According to preliminary research presented at the American Heart Association's Scientific Sessions 2025, a new investigational medication called DR10624 reduced triglyceride levels by more than 60% in most patients with severe hypertriglyceridemia during a 12-week clinical trial. The medication represents a novel approach by simultaneously activating three different receptors - FGF21, glucagon and GLP-1 receptors - all involved in how the body processes fats and sugars.
This development is significant because severe hypertriglyceridemia, characterized by levels between 500-2,000 mg/dL, presents substantial health risks including increased likelihood of cardiovascular disease and pancreatitis. Current treatments including fibrates, concentrated omega-3 fatty acids, and statins often provide insufficient triglyceride reduction and limited effects on liver fat. The American Heart Association provides educational resources about cholesterol and triglycerides at https://www.heart.org.

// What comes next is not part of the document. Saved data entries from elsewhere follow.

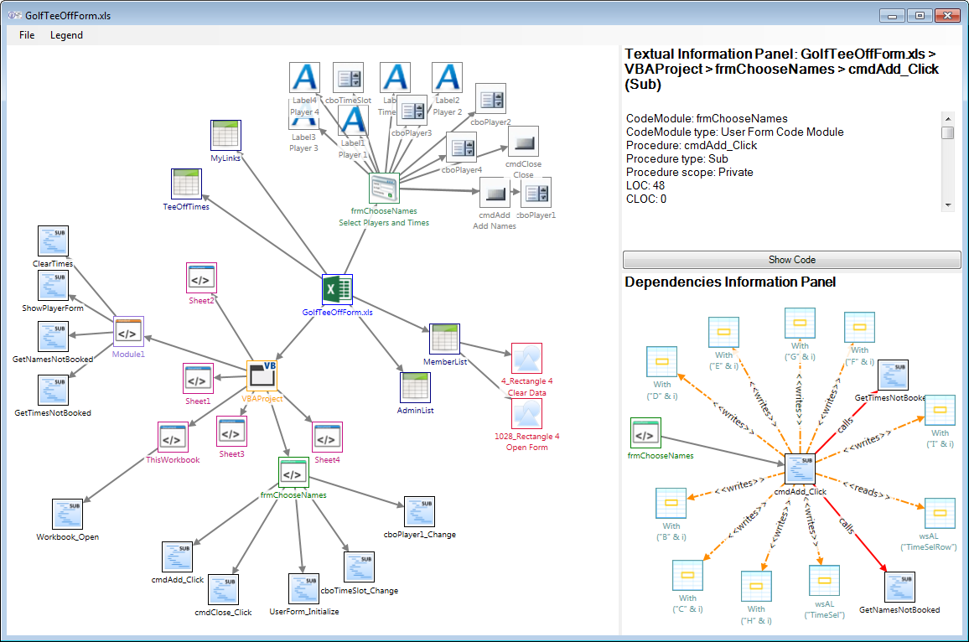Click the AdminList worksheet icon
Viewport: 969px width, 642px height.
tap(415, 387)
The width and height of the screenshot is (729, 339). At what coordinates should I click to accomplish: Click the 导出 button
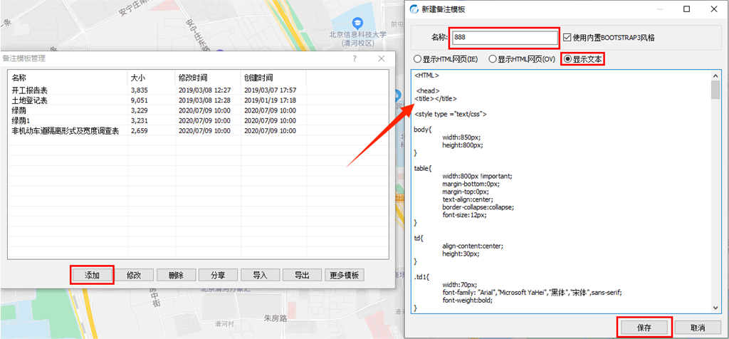(x=301, y=275)
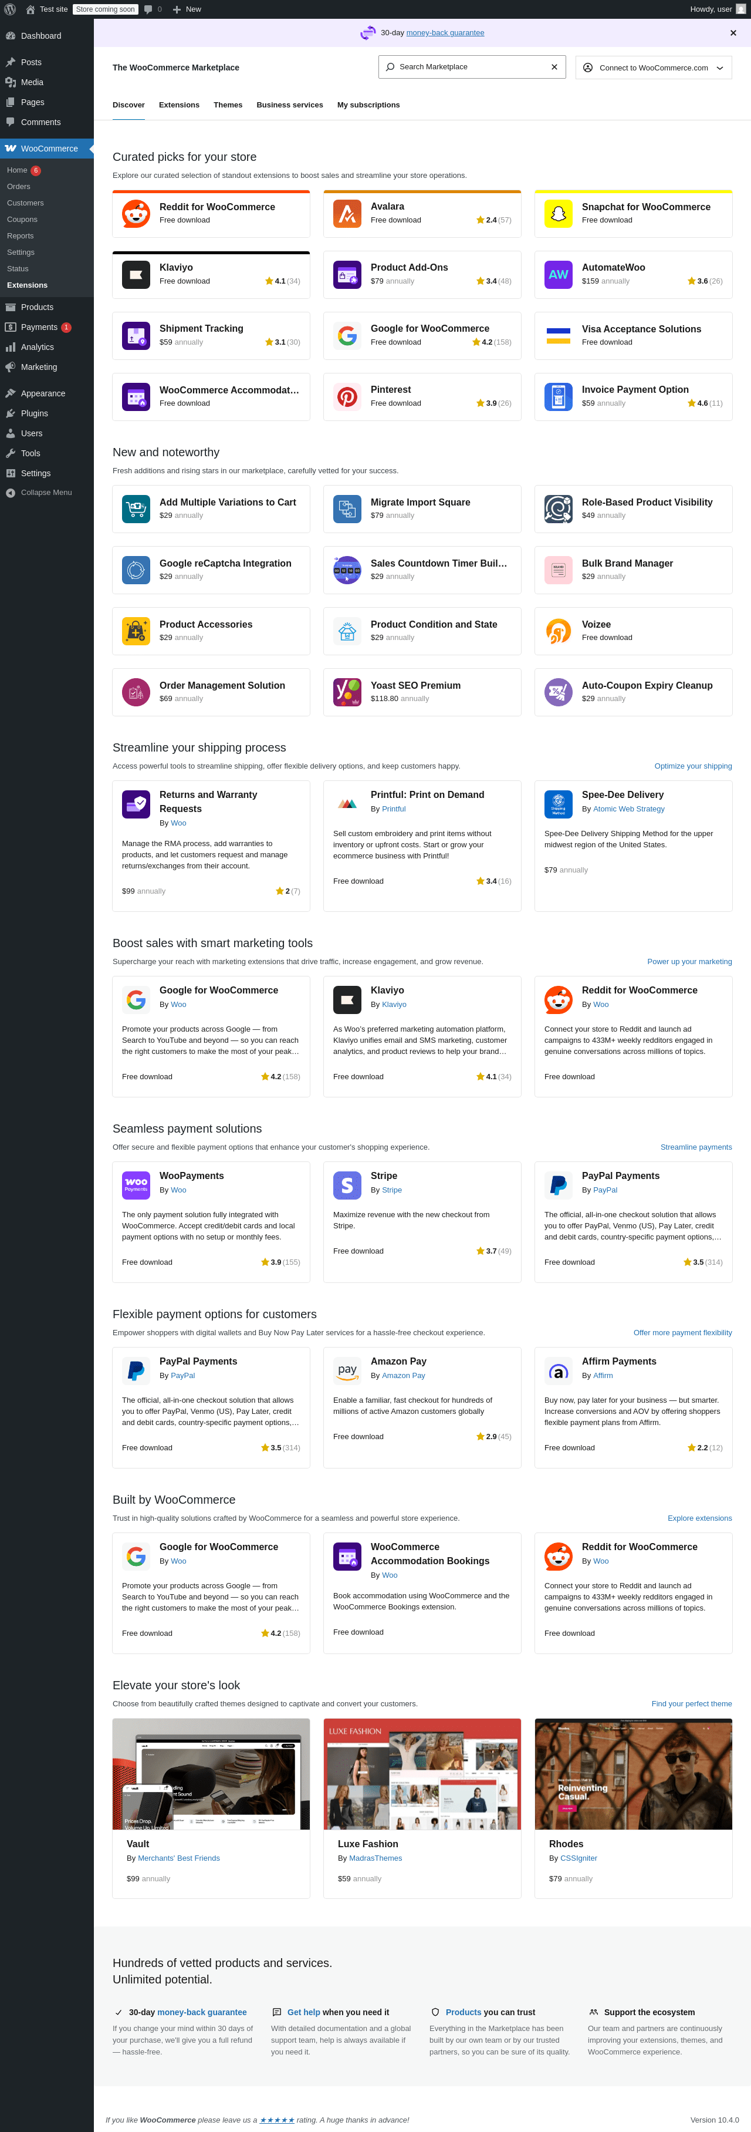Click the Optimize your shipping link
Image resolution: width=751 pixels, height=2132 pixels.
(692, 766)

The Phase 2 trial involved 79 adults with severe hypertriglyceridemia randomly assigned to receive either weekly subcutaneous injections of DR10624 at varying doses or a placebo. Results showed dramatic improvements across multiple measures. Patients receiving the 12.5 mg dose achieved a 74.5% reduction in triglycerides, while the 25 mg and 50 mg titration doses produced reductions of 66.2% and 68.9% respectively, compared to only 8.0% reduction in the placebo group.

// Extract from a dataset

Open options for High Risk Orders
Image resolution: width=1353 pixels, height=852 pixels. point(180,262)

Perhaps equally important was the medication's effect on liver health. Patients treated with DR10624 experienced a 63.5% reduction in liver fat, addressing a common complication for people with severe hypertriglyceridemia who often develop excess liver fat leading to metabolic dysfunction-associated steatotic liver disease (MASLD). This condition can progress to metabolic dysfunction-associated steatohepatitis (MASH), for which there is only one FDA-approved therapy currently available.
Lead study author Jianping Li, M.D., Ph.D., from Peking University First Hospital in China noted that DR10624 could become a game-changer for patients with severe hypertriglyceridemia by reducing long-term risks of pancreatitis, MASLD, and cardiovascular disease. The study abstract is available through the American Heart Association Scientific Sessions 2025 Online Program Planner at https://professional.heart.org.

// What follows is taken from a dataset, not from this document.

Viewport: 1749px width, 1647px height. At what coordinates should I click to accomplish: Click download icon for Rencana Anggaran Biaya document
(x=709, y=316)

The most common side effects were gastrointestinal issues such as nausea or stomach upset, which are typical with medications targeting GLP-1 receptors. Researchers suggested that gradually increasing the dose over several weeks in future studies might help alleviate these symptoms. The study authors emphasized that while these preliminary results are promising, the research has limitations including its short duration, small sample size, and exclusive focus on participants from Mainland China.
Future research will need to examine longer-term effects, include more diverse populations, and directly compare DR10624 with existing triglyceride-lowering medications. The researchers also suggested that DR10624's multi-receptor approach might make it suitable for combination therapies with other medications, potentially benefiting patients with additional conditions like Type 2 diabetes, obesity, and cardiovascular disease.